Google atinge marca histórica: 75% do código interno é gerado por inteligência artificial
O Google anunciou que 75% do novo código desenvolvido internamente já é gerado por inteligência artificial (IA), com revisão posterior de engenheiros humanos. A empresa registrou crescimento consistente no uso de IA para programação, passando de 25% em outubro de 2024 para 50% no final do mesmo ano. Sundar Pichai destacou que a migração para 'fluxos de trabalho agentivos' acelerou projetos complexos, como uma migração de código concluída seis vezes mais rápido do que o método tradicional.

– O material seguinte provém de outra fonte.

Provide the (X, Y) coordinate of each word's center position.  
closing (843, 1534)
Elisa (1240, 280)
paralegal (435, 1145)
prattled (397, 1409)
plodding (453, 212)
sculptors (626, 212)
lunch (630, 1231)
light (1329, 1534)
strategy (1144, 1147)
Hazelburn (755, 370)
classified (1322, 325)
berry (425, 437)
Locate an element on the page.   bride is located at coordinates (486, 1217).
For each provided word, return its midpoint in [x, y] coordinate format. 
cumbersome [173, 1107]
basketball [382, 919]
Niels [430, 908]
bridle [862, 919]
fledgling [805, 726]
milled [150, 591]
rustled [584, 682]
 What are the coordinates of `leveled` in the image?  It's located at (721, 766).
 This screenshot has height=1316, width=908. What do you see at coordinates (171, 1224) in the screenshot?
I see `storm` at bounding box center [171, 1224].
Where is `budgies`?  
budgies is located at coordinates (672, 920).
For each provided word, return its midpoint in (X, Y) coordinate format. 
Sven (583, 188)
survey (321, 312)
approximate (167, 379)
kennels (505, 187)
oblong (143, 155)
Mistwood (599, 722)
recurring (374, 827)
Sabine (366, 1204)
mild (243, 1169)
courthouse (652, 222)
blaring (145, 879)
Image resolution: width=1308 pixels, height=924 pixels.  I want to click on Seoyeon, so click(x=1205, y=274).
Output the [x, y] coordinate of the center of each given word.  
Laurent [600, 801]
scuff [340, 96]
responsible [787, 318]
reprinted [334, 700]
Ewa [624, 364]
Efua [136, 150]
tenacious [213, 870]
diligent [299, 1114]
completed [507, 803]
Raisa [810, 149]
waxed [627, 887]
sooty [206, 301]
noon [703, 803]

Crescimento acelerado e metas internas
O uso de IA na geração de código pelo Google cresceu de forma significativa nos últimos meses. Em outubro de 2024, apenas 25% do código interno era produzido com auxílio de IA, percentual que dobrou para 50% no final do mesmo ano. A empresa incentiva seus funcionários a adotarem ferramentas de IA não apenas para programação, mas também para outras atividades corporativas. Engenheiros utilizam modelos Gemini para geração de código, e alguns receberam metas específicas relacionadas ao uso de IA, que serão consideradas em avaliações de desempenho em 2026.
Tensões internas e ferramentas externas
Apesar dos avanços, o uso de IA gerou tensões internas. Funcionários do Google DeepMind foram autorizados a utilizar o Claude Code, ferramenta da Anthropic, o que provocou desconforto entre colaboradores. Sundar Pichai, CEO do Google, destacou em publicação no blog da empresa que a migração para fluxos de trabalho 'agentivos' permite que engenheiros operem tarefas mais autônomas, resultando em ganhos de eficiência. Um exemplo citado foi uma migração de código complexa concluída seis vezes mais rápido do que seria possível apenas com engenheiros humanos.